Making Kids Stronger by Making Them Flexible - Brief Article

School Administrator, Feb, 2001 by Paul D. Houston

It has always interested me why some people bend while others break. I suppose I am interested because, like many others, my own story is one of resilience. My academic career marked my movement from being a non-reader to slow learner to underachiever to honor student. I always have credited my progress to the support of parents and teachers and to an incredibly strong streak of stubbornness that has served me well.

The exercise of will throughout my life has allowed me to forge through the unknown, to stand strong in the winds of change and to exhibit a sense of self-worth even when external circumstances would question my self-confidence.

Yet human will, by itself, can merely be aggravating to others or even self-destructive. It has to be balanced by flexibility. I call this paradox "confident humility."

A Post-Columbine Worry

Confident humility is the ability to believe in yourself while leaving room for the possibility that someone else has a better idea. I think the sense of balance implied by this paradox is a key to unlocking our understanding of resiliency. The healthiest place is between the extremes. If you lean too far in one direction it's easy to be pushed over. A sense of balance allows you to recover and to adjust.

How can schools build the strong, healthy ego implied by that sense of balance? In the wake of Columbine, that question becomes even more pertinent and powerful. How can we help our children grow up, unscarred and unscathed, in a changing and disconnected world where images of violence permeate? How can we give children a sense of purpose, a sense of confidence and a sense of balance when everything around them seems to question purpose, destroy confidence and knock them down before they even get started?

The power of teaching resilience is the power of giving children the strength to handle change and to recover easily from misfortune. Sadly, for many of our children, misfortune is a way of life. How can we, as adults, prepare students for what they need to be resilient people?

Hillary Rodham Clinton wrote a book a few years ago and took the title from the African proverb that stares, "It takes a village to raise a child." This recognizes the creation of resilient children is not something done only in a home or in isolation. It requires a team. Unfortunately, in today's world we must ask: If it takes a village to raise a child, what does it take to raise a village?

Far too many of our children are growing up in a world where there is no village--no safety net of support to catch them when they fall. They are growing up isolated and emotionally neglected. Their emotional care and feeding is being left up to the schools. And far too often, the schools are not up to it. They cannot be parent, friend, mentor, guide, doctor, nurse, social worker and minister. The task is too overwhelming. It does take the village.

Risk-Taking Factors

That is why a national movement is needed to bind school, family and community together. The movement toward "schools of promise," which grew out of the America's Promise initiative led by Gen. Colin Powell, is one way of connecting schools to communities. The initiative is rooted in the reality that schools exist at the physical and psychological centers of what can become the village. By helping schools reach out to the community and the community to reach in to the schools, we can begin building villages around our children.

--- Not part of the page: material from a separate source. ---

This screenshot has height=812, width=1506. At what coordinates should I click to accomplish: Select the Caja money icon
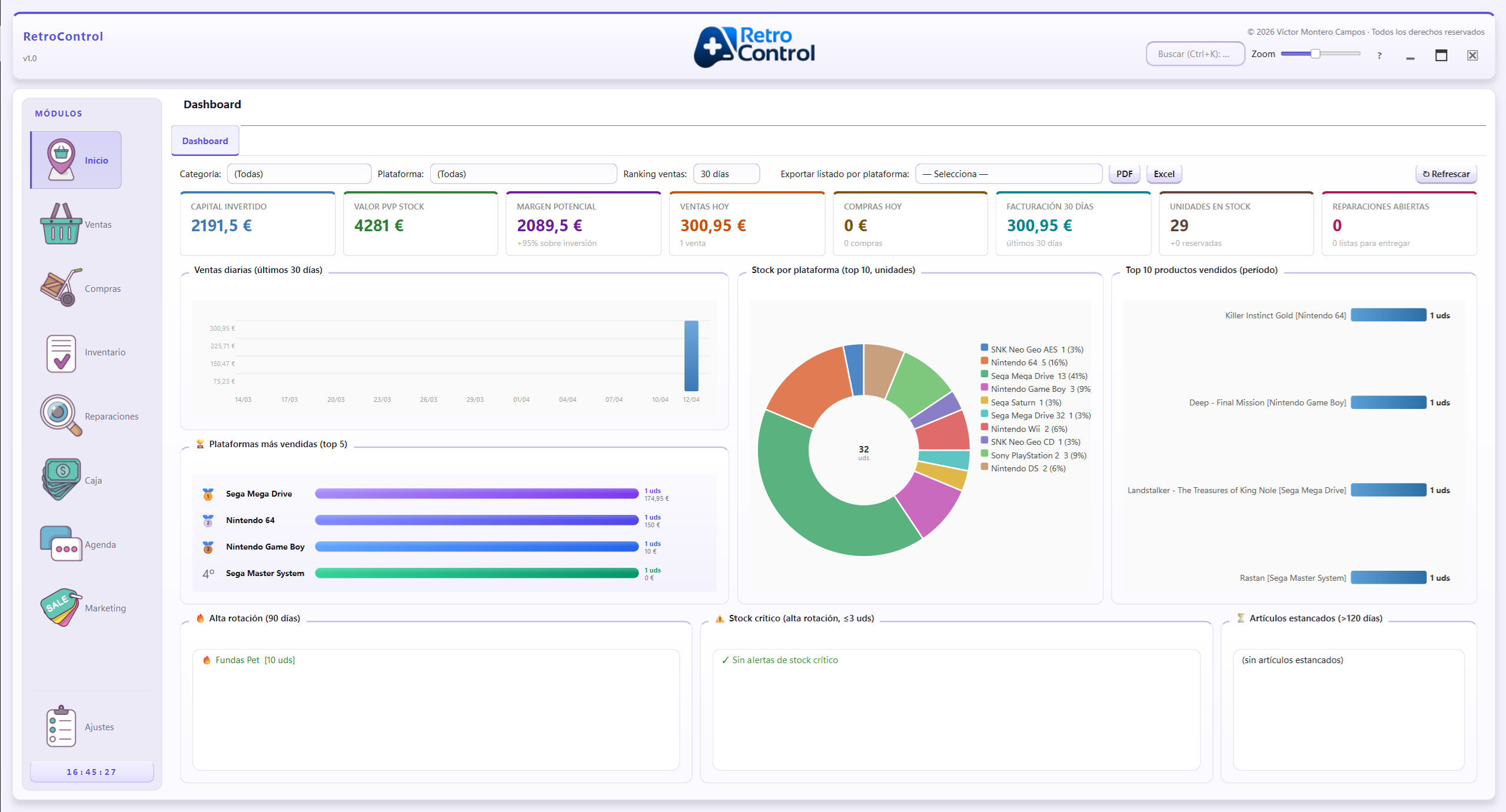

This effort must be done with a sense of respect and mutuality. There is another proverb less well known but just as appropriate. It reminds us that "when elephants fight, the grass gets trampled." When adults fight, children suffer. Resilience in children starts with adults acting responsibly and respectfully toward each other. Resiliency doesn't just happen. It is created by caring adults. If we expect children to show respect, they must be shown respect and witness it in the adults they observe.

Researchers at the University of Minnesota recently established that a strong connection to school reduces the risk-taking behaviors that lead to failure. School connection also enhances those behaviors that lead to success, This provides clues to what we must do to create resilient young people. We must find ways to get them connected to school. Caring adults must create a web of support around children for them to grow with a sense of efficacy, which becomes the foundation for resilient behavior. Schools are there to elevate a child's chances for success.

Uncertain Times

Rubber bands are resilient. But their resilience is more than just snapping back into place once they are pulled. They store and release kinetic energy. As any teacher knows, rubber bands are good at propelling small objects. If we are to give our children the gift of success, we must find ways of helping them prosper in an uncertain and, too often, unfriendly environment.

We want children to snap back, to recover and to adjust. We also want them to move forward, to propel themselves with the confident humility that will lead to their success. Through their success, we want them to blaze a trail for all of us.